> [Given information]:

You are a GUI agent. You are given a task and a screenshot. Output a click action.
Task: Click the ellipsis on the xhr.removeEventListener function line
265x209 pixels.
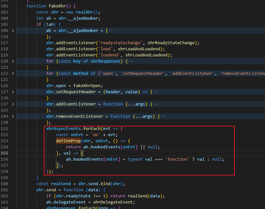(x=163, y=116)
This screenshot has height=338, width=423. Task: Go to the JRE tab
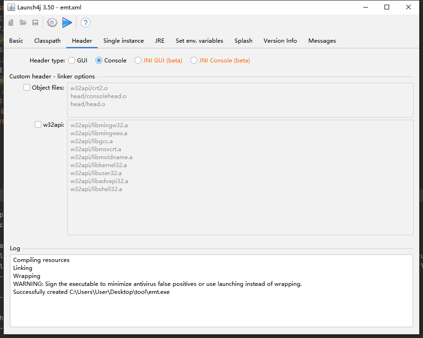(x=160, y=41)
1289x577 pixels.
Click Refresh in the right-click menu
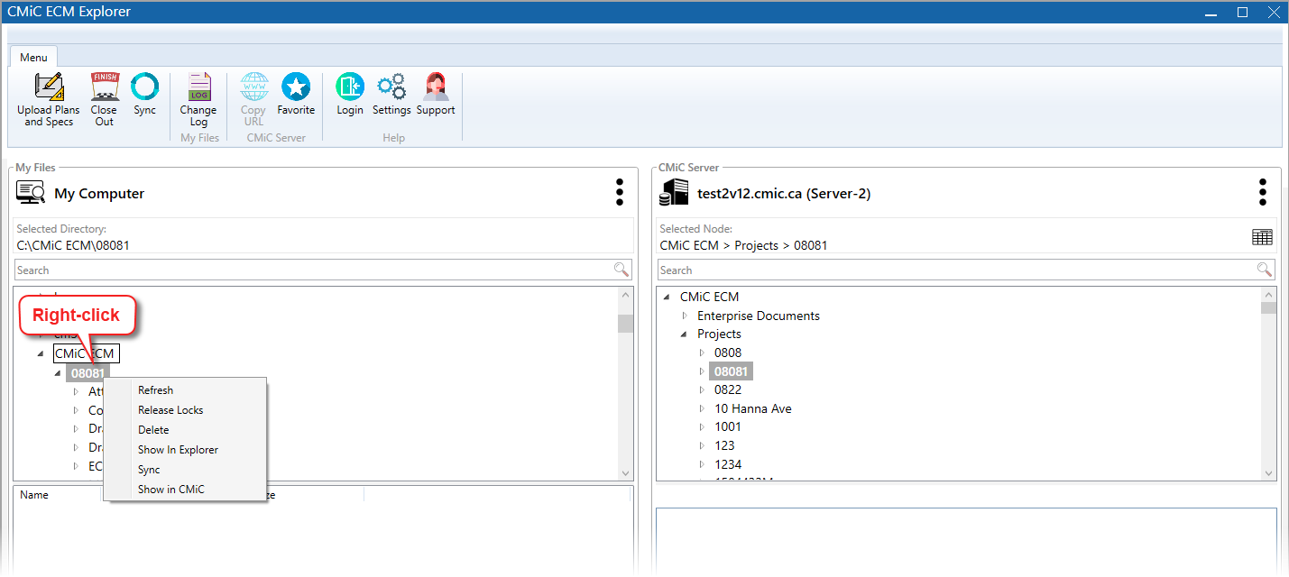155,389
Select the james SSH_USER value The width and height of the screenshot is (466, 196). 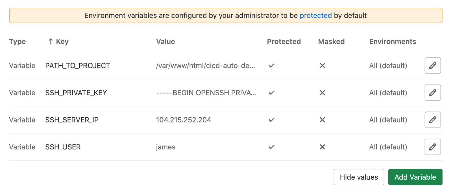click(x=166, y=147)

> [Exercise objective]:
Exactly as they appear, transcribe the lines from the top of the material above through the line with "1289x577 pixels.". Omit any picture.

> [Written response]:
You are a GUI agent. You are given a task and a screenshot. Output a click action.
Task: Click the ellipsis on the xhr.removeEventListener function line
265x209 pixels.
(x=163, y=116)
This screenshot has height=338, width=423. Task: Go to the JRE tab
(x=160, y=41)
1289x577 pixels.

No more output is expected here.